● **Text shown**
IMPORTANT - When merging the columns, data values need to stay **inplace**.
This is because each value corresponds to measurements taken from specific rocks/minerals.

Thus, we will use .fillna() with the 'inplace' argument to merge these columns.

### Oxides

In [18]:
# Oxides (We will leave major elements in WT% form)

# SIO2
df['SIO2(WT%)'] = df['SIO2(WT%)'].fillna(df['SI(PPM)']).fillna(df['SI(WT%)'])

# AL2O3
df['AL2O3(WT%)'] = df['AL2O3(WT%)'].fillna(df['AL(WT%)']).fillna(df['AL(PPM)'])

# FEO
df['FEO(WT%)'] = df['FEO(WT%)'].fillna(df['FE2O3(WT%)']).fillna(df['FE(WT%)']).fillna(df['FE(PPM)'])

# MNO
df['MNO(WT%)'] = df['MNO(WT%)'].fillna(df['MN(PPM)'])

# MGO
df['MGO(WT%)'] = df['MGO(WT%)'].fillna(df['MG(PPM)']).fillna(df['MG(WT%)'])

# CAO
df['CAO(WT%)'] = df['CAO(WT%)'].fillna(df['CA(PPM)'])

# NA2O
df['NA2O(WT%)'] = df['NA2O(WT%)'].fillna(df['NA(WT%)']).fillna(df['NA(PPM)'])

# K20
df['K2O(WT%)'] = df['K2O(WT%)'].fillna(df['K(WT%)']).fillna(df['K(PPM)'])

# P2O5
df['P2O5(WT%)'] = df['P2O5(WT%)'].fillna(df['P(PPM)'])

### Non-Oxides

In [19]:
# Trace elements should be left in ppm format

# ZR
df['ZR(PPM)'] = df['ZR(PPM)'].fillna(df['ZRO2(WT%)'])

# HF
df['HF(PPM)'] = df['HF(PPM)'].fillna(df['HFO2(WT%)'])

# TH
df['TH(PPM)'] = df['TH(PPM)'].fillna(df['THO2(WT%)'])

# U
df['U(PPM)'] = df['U(PPM)'].fillna(df['UO2(WT%)']).fillna(df['UO3(WT%)']).fillna(df['U(PPB)'])

# CR
df['CR(PPM)'] = df['CR(PPM)'].fillna(df['CR2O3(WT%)']).fillna(df['CR(WT%)'])

# LA
df['LA(PPM)'] = df['LA(PPM)'].fillna(df['LA2O3(WT%)'])

# CE
df['CE(PPM)'] = df['CE(PPM)'].fillna(df['CE2O3(WT%)'])

# ND
df['ND(PPM)'] = df['ND(PPM)'].fillna(df['ND2O3(WT%)'])

● **What you have to do**
Can you copy the column-merging notebook excerpt word for word, everything from "IMPORTANT - When" down to "in WT% form)"?

Document and screenshot pointing entries
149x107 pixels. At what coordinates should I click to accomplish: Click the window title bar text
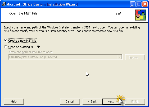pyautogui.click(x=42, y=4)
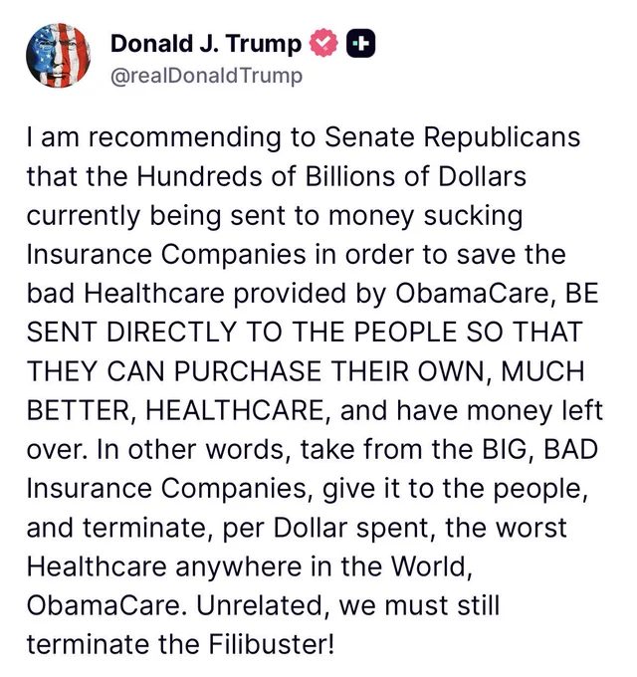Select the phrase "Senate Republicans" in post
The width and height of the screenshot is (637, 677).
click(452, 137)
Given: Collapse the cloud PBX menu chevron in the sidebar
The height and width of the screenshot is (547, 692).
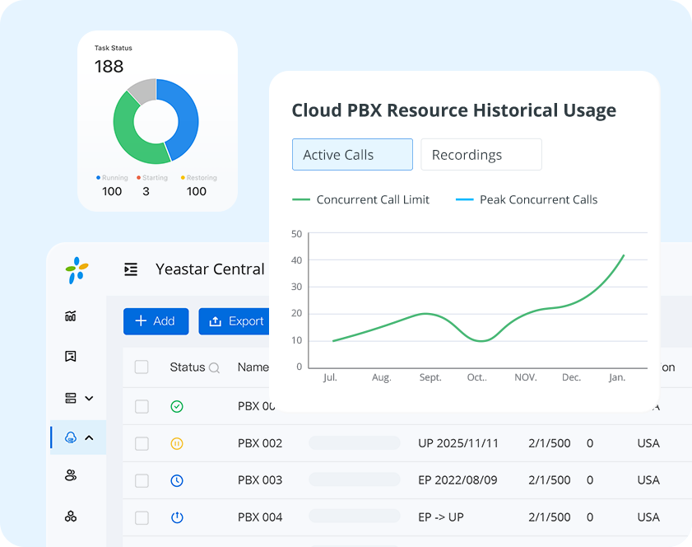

● **Written reply**
IMPORTANT - When merging the columns, data values need to stay **inplace**.
This is because each value corresponds to measurements taken from specific rocks/minerals.

Thus, we will use .fillna() with the 'inplace' argument to merge these columns.

### Oxides

In [18]:
# Oxides (We will leave major elements in WT% form)